Use spawn to delegate recursive sub-tasks to child agents that run independently with empty context.

Overview

The Recursive LLM pattern uses spawn() to create child agents that start with an empty ItemLog. Since spawn provides full isolation by default, the child runs independently without inheriting the parent's conversation history. Memory layers can be attached to control what the child sees and how results flow back.

Pattern

import { spawn, react } from '@noetic/core';

const subTaskAgent = react({
  model: 'gpt-4o',
  system: 'Solve the given sub-task.',
  tools: [searchTool, codeTool],
  maxSteps: 10,
});

const recursiveStep = spawn({
  id: 'recursive-subtask',
  child: subTaskAgent,
});

Controlling Child Context with Memory Layers

Memory layers give you fine-grained control over what the child sees and how results return to the parent.
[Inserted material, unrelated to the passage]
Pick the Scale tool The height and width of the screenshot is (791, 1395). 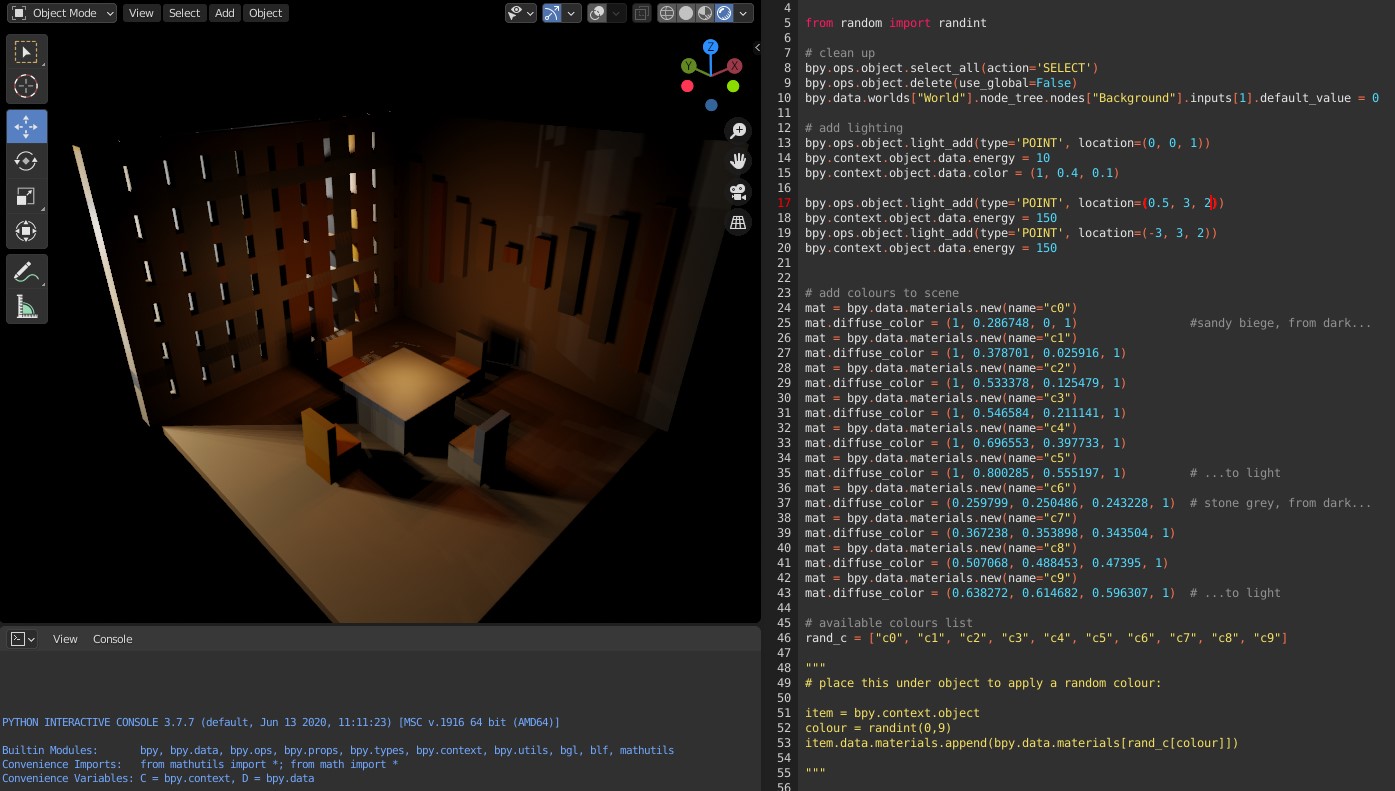pyautogui.click(x=27, y=196)
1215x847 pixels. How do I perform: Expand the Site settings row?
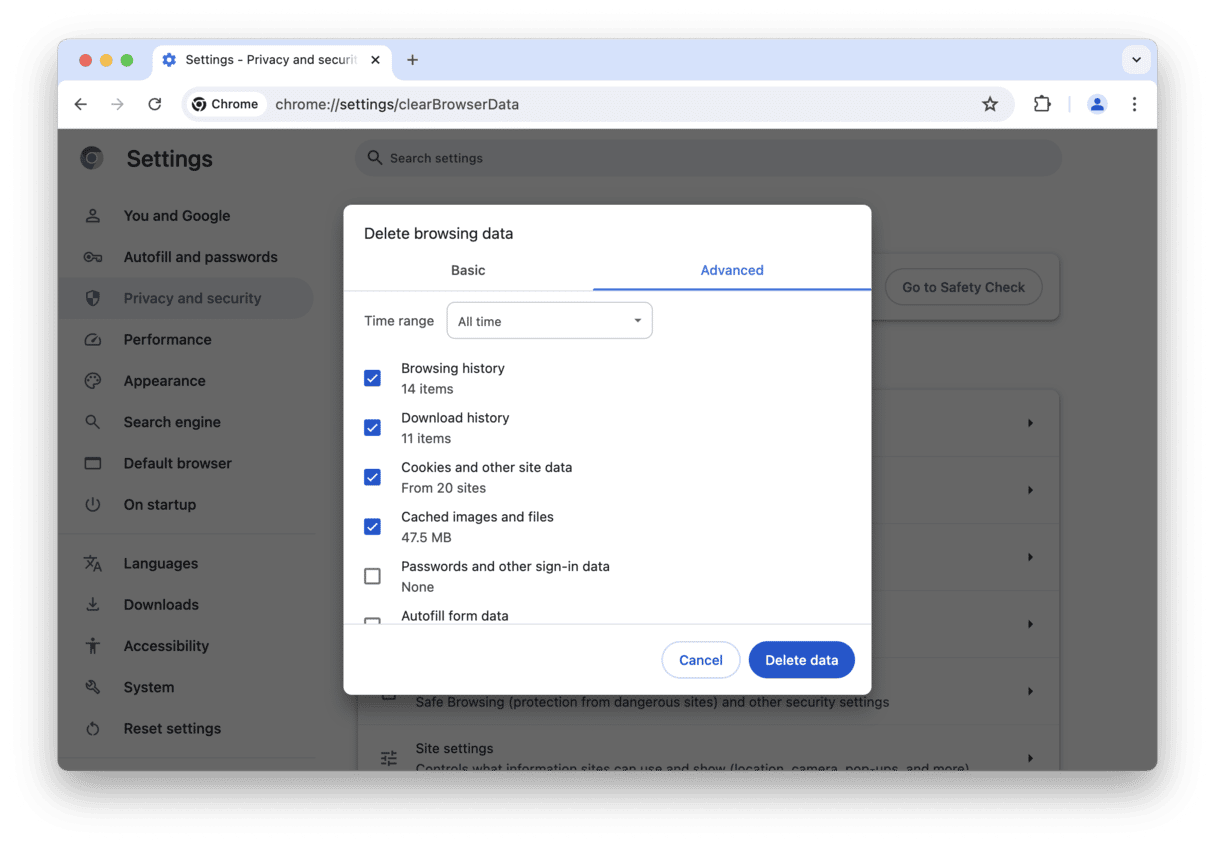[1031, 757]
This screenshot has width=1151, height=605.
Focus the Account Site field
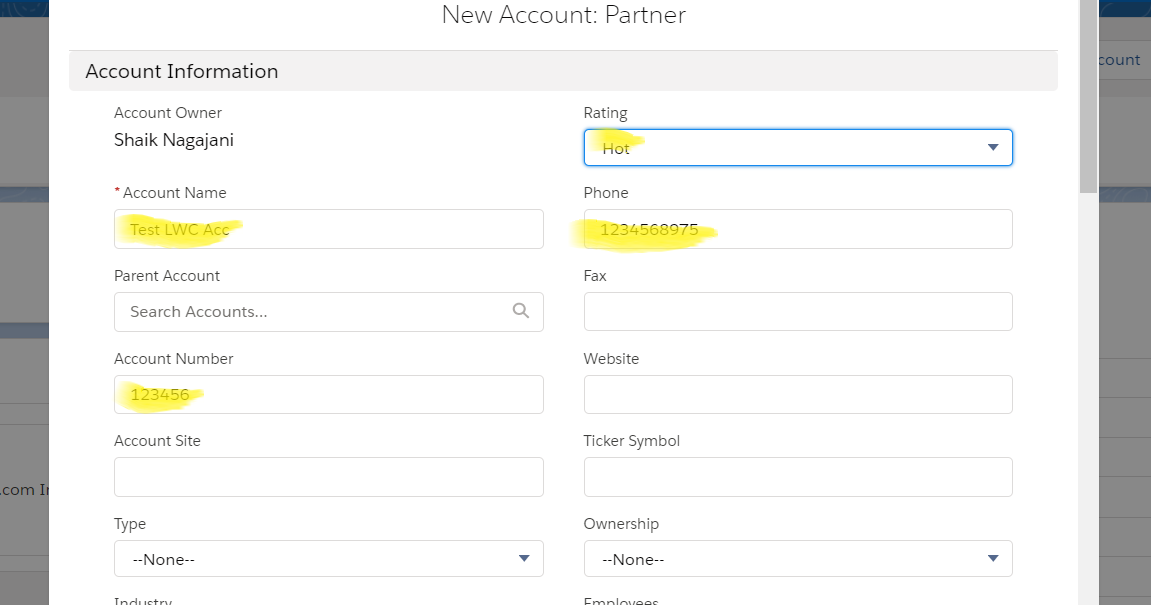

onSpawn hooks inject items into the child's initial context. Use these to provide instructions, background knowledge, or a curated subset of the parent's history.
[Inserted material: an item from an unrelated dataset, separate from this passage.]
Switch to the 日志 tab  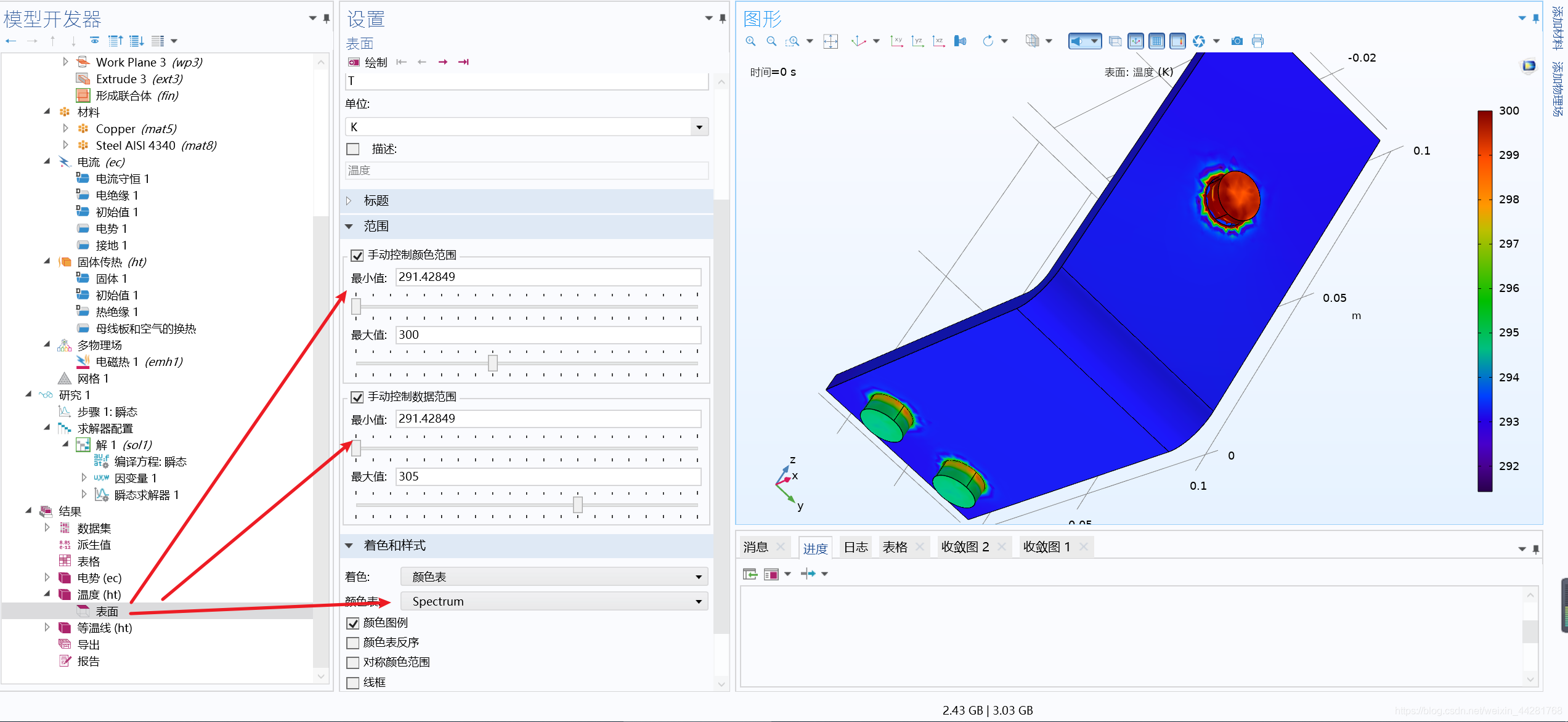click(x=855, y=547)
onReturn hooks transform the child's results before they reach the parent. Use these to summarize verbose output, extract structured data, or update parent state.

const recursiveStep = spawn({
  id: 'recursive-subtask',
  child: subTaskAgent,
  memory: [
    {
      id: 'task-briefing',
      name: 'Task Briefing',
      slot: 100,
      scope: 'execution',
      hooks: {
        onSpawn: async ({ parentState }) => ({
          childState: null,
          items: [
            {
              kind: 'message',
              role: 'user',
              content: [
                { type: 'input_text', text: `Sub-task: ${parentState.task}` },
              ],
            },
          ],
        }),
        onReturn: async ({ result, parentState }) => ({
          parentState: { ...parentState, subResult: result },
          result: result,
        }),
      },
    },
  ],
});

Example: Divide and Conquer

import { spawn, react, step, fork } from '@noetic/core';

// The main agent decides how to decompose the problem
const mainAgent = step.run({
  id: 'decompose',
  execute: async (input: string, ctx) => {
    // Use an LLM to decompose the task
    const subtasks = await decompose(input);

    // Fork to handle each subtask in parallel
    const results = await Promise.all(
      subtasks.map((task) =>
        ctx.recv(/* channel with subtask result */)
      ),
    );

    return results.join('\n');
  },
});

// Each subtask runs in isolated context
const subtaskStep = spawn({
  id: 'solve-subtask',
  child: react({
    model: 'gpt-4o',
    tools: [searchTool],
  }),
  timeout: 6e4,
});

When to Use

  • Problems that decompose into independent sub-problems
  • Tasks where sub-agents should not see each other's work
  • Deep reasoning chains where each step benefits from a clean slate
  • Cost control -- empty context means smaller prompts for sub-agents

Tips

  • Attach a memory layer with an onReturn hook to compress child results before they flow back to the parent. This keeps the parent's context from growing unboundedly.
  • Set a timeout on the spawn to prevent runaway sub-tasks.
  • Combine with fork({ mode: 'all' }) to run multiple recursive sub-tasks in parallel.